▸ **Given request**
Rewrite only the records from the line containing "Where should I click to: Expand" up to and including the line containing "(x=1279, y=231)", keeping the requests, and offset every coordinate in the answers by 21.

▸ **Raw data**
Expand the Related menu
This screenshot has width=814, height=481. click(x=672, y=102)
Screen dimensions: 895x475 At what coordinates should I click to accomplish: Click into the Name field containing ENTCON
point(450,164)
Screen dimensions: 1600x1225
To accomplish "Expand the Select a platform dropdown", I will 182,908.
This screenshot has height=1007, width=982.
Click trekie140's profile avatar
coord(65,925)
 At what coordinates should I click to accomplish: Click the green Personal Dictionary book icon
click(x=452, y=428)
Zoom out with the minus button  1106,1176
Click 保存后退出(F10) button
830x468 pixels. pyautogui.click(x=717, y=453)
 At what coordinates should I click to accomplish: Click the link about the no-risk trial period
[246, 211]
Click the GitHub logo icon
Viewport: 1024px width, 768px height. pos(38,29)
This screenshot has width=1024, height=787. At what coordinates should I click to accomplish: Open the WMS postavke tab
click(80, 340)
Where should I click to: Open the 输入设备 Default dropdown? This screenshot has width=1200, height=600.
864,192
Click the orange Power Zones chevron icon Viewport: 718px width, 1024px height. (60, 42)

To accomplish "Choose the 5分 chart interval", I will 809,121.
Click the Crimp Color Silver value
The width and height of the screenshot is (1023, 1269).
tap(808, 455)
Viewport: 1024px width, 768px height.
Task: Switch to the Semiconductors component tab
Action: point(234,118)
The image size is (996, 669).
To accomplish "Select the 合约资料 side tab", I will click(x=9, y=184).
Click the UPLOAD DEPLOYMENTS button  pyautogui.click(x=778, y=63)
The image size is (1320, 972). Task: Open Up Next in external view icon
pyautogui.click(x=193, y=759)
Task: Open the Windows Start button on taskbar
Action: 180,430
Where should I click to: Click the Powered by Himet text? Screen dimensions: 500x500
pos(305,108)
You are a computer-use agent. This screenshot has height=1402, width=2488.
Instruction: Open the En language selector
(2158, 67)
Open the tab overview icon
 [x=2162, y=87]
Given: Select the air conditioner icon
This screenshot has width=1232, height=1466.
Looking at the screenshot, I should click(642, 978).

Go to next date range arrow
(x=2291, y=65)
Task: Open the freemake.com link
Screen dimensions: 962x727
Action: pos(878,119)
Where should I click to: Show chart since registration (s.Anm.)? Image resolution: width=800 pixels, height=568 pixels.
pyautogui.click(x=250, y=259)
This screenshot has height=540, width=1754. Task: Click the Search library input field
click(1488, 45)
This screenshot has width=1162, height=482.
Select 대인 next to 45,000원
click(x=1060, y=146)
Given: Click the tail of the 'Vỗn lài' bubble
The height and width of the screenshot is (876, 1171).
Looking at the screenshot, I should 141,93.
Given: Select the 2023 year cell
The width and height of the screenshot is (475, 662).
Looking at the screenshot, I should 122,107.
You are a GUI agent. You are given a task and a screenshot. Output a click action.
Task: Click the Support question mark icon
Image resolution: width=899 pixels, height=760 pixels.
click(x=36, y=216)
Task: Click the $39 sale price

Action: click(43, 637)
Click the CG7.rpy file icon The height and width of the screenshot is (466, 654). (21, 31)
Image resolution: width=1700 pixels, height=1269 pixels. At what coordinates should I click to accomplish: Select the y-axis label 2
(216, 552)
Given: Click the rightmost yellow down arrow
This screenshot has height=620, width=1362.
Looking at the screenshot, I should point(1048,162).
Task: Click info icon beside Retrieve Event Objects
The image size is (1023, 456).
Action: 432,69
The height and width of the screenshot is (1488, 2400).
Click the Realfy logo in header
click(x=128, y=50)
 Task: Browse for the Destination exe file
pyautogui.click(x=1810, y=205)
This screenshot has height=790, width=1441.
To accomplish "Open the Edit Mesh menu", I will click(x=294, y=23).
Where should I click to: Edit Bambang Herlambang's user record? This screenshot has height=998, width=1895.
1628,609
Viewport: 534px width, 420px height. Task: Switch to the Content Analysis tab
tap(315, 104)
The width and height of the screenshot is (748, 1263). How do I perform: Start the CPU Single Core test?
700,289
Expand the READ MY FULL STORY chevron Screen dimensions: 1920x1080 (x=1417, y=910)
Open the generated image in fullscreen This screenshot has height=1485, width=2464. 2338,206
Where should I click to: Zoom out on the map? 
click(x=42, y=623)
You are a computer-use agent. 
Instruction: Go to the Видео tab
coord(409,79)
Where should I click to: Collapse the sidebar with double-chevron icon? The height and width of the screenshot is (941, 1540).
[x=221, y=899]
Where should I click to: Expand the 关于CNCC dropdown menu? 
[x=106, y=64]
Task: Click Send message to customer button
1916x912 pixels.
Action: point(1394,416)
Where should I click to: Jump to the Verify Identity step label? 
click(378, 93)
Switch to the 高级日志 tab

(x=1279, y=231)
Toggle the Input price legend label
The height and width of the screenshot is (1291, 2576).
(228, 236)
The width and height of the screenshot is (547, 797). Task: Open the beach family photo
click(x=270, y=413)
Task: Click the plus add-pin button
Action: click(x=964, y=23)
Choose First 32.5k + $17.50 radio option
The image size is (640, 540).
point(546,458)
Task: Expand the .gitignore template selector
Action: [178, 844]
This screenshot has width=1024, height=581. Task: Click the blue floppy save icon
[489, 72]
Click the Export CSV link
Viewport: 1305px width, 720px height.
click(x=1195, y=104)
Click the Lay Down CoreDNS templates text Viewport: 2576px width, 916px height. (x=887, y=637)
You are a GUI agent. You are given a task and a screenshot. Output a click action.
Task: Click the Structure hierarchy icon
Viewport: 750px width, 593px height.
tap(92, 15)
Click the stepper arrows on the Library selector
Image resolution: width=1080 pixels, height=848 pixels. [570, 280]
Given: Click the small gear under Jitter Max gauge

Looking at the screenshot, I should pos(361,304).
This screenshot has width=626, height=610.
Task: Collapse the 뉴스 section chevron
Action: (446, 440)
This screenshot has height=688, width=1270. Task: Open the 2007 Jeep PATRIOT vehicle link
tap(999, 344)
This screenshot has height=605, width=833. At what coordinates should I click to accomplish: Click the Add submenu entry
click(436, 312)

▸ **Task solution**
Where should I click to: Expand the 关于CNCC dropdown menu? 
[x=127, y=85]
Task: Click Send message to customer button
1916x912 pixels.
Action: point(1415,437)
Where should I click to: Jump to the Verify Identity step label? 
click(399, 114)
Switch to the 高级日志 tab

(x=1300, y=252)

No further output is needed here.